━━━━━ RECORDS PROVIDED ━━━━━

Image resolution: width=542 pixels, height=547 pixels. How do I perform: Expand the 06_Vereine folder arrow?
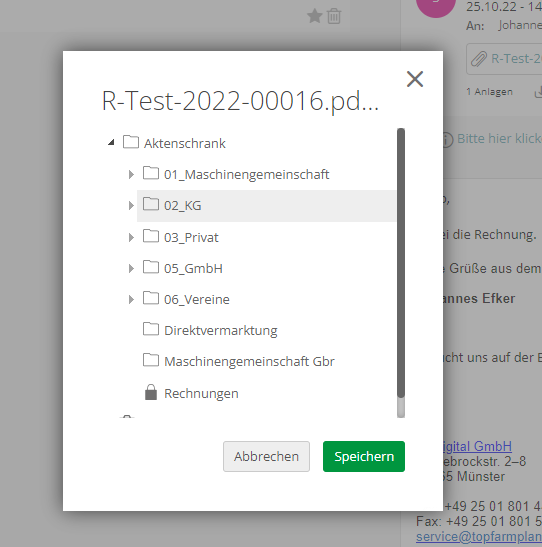coord(131,299)
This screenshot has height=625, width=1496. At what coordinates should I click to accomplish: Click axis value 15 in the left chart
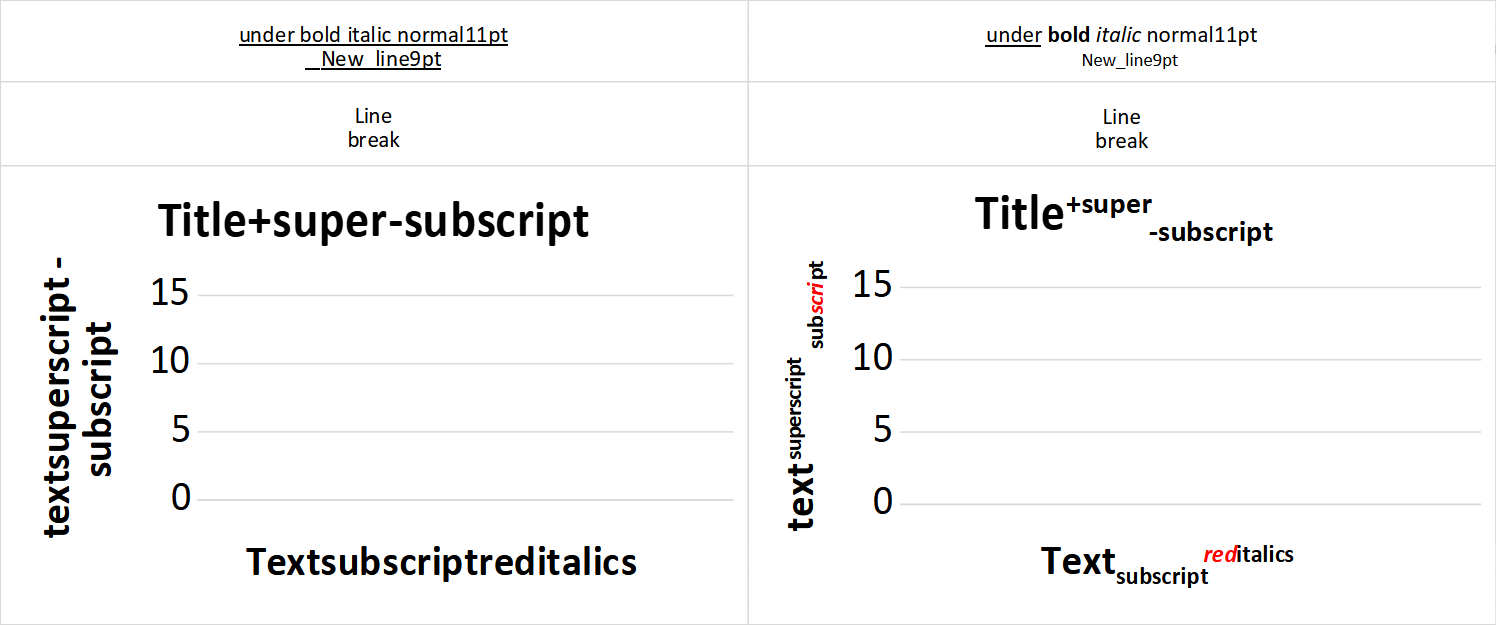click(x=170, y=292)
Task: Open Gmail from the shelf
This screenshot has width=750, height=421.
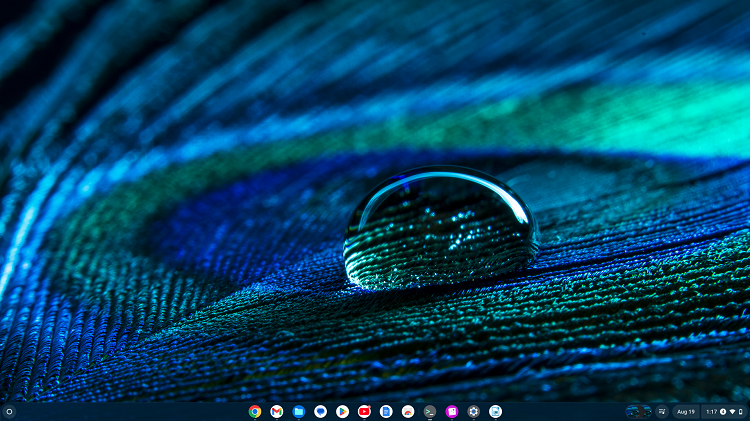Action: click(x=277, y=411)
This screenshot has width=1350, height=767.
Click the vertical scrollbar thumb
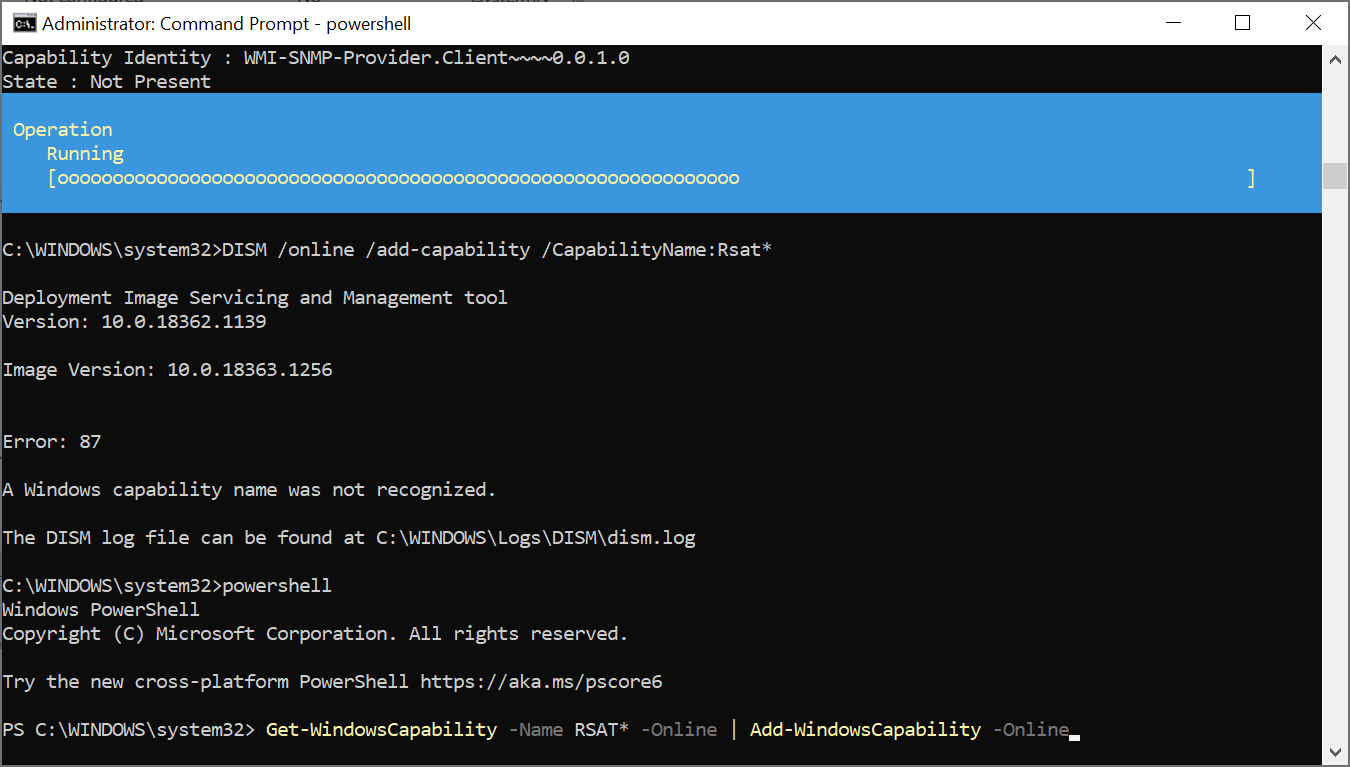1335,176
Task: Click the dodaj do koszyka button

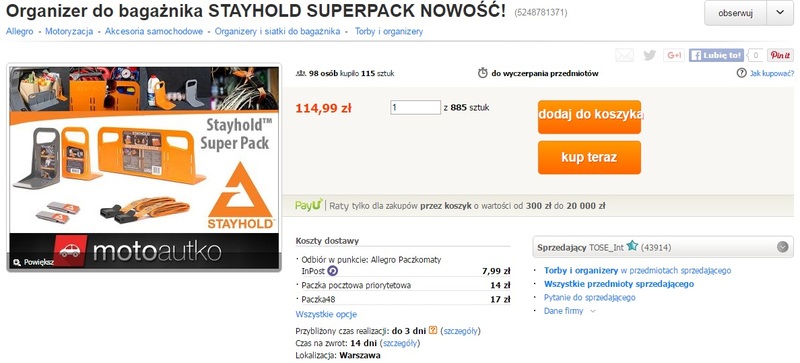Action: (589, 116)
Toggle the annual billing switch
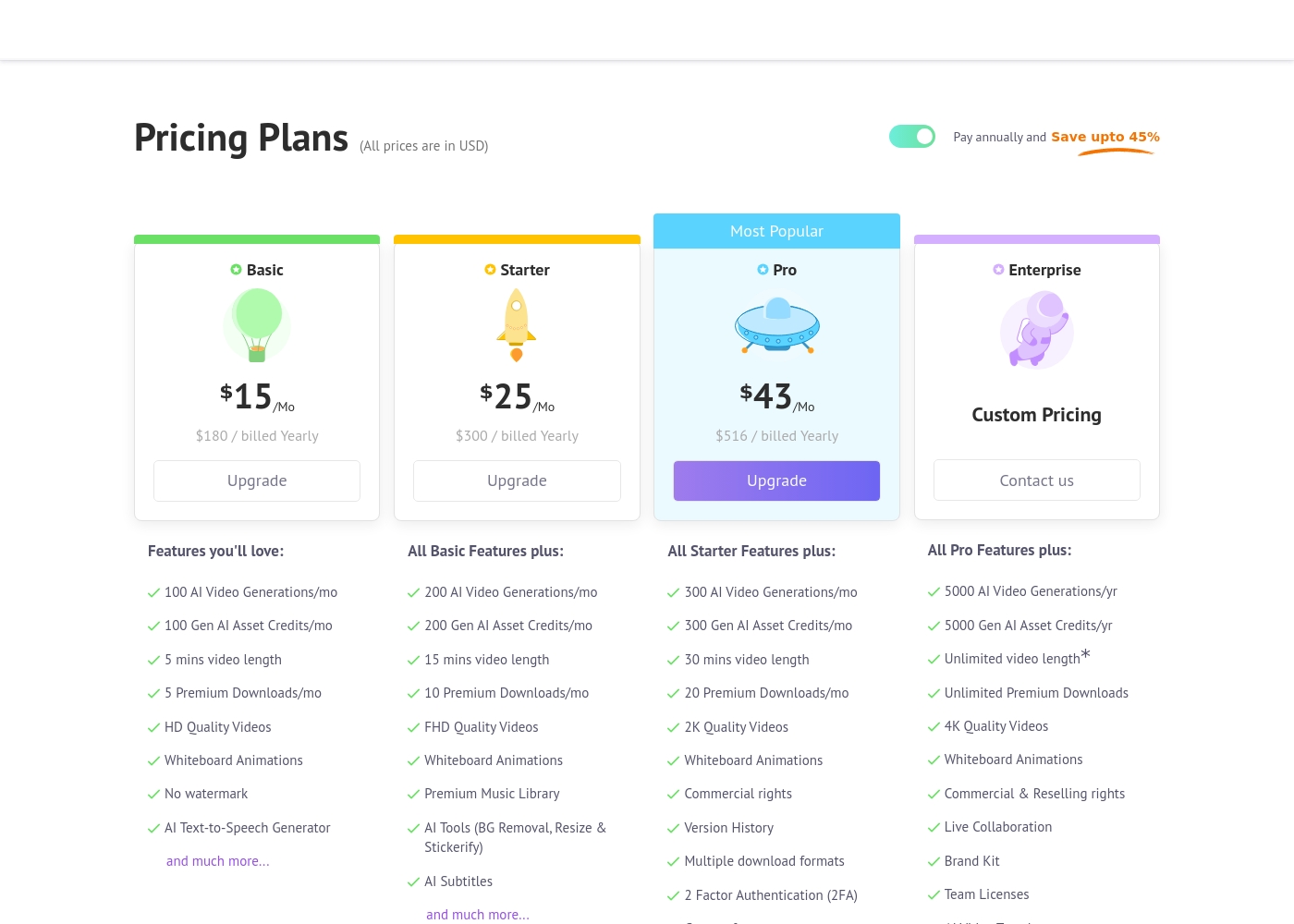The image size is (1294, 924). 912,137
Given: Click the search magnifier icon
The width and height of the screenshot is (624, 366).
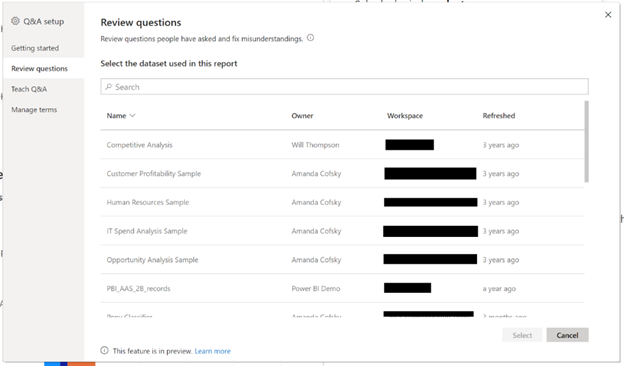Looking at the screenshot, I should coord(108,87).
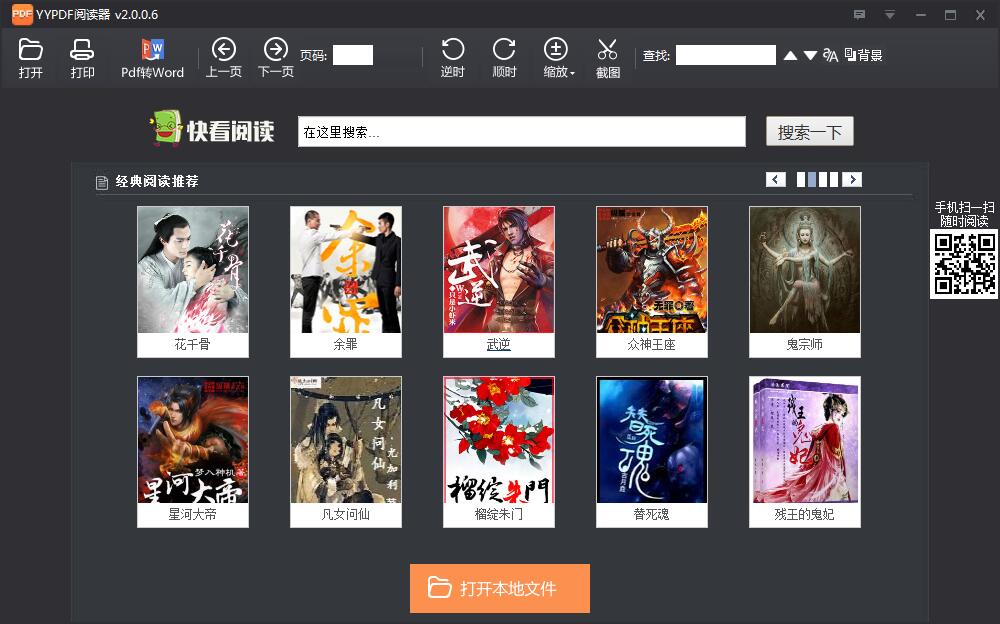1000x624 pixels.
Task: Find previous match with up triangle
Action: (790, 56)

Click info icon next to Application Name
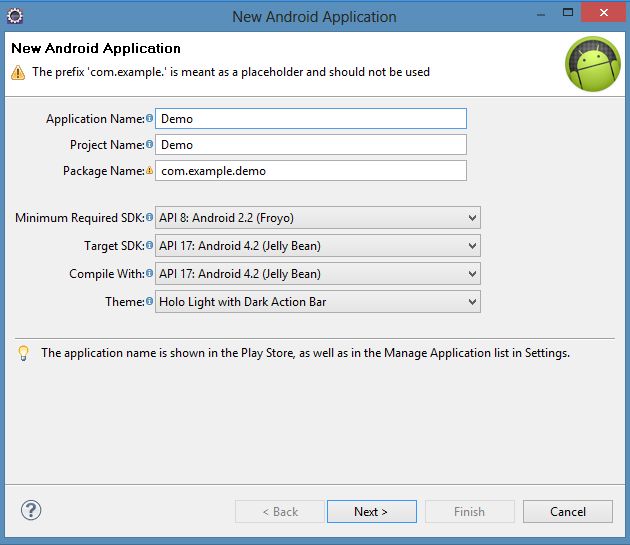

━━━━━

PROBLEM REQUIREMENTS>
Your reply should hold every line of the material, unaltered, and not one picture.

FINAL ANSWER>
Image resolution: width=542 pixels, height=547 pixels. How do I perform: Expand the 06_Vereine folder arrow?
coord(131,299)
This screenshot has height=625, width=1496. At what coordinates should I click to accomplish: Click axis value 15 in the left chart
click(x=170, y=292)
Task: Open Gmail from the shelf
This screenshot has width=750, height=421.
Action: click(x=277, y=411)
This screenshot has width=1350, height=767.
Click the vertical scrollbar thumb
1335,176
Task: Click the dodaj do koszyka button

Action: (589, 116)
Toggle the annual billing switch
The image size is (1294, 924). 912,137
Given: Click the search magnifier icon
The width and height of the screenshot is (624, 366).
Looking at the screenshot, I should coord(108,87).
1000x624 pixels.
Task: Find previous match with up triangle
Action: (790, 56)

Click info icon next to Application Name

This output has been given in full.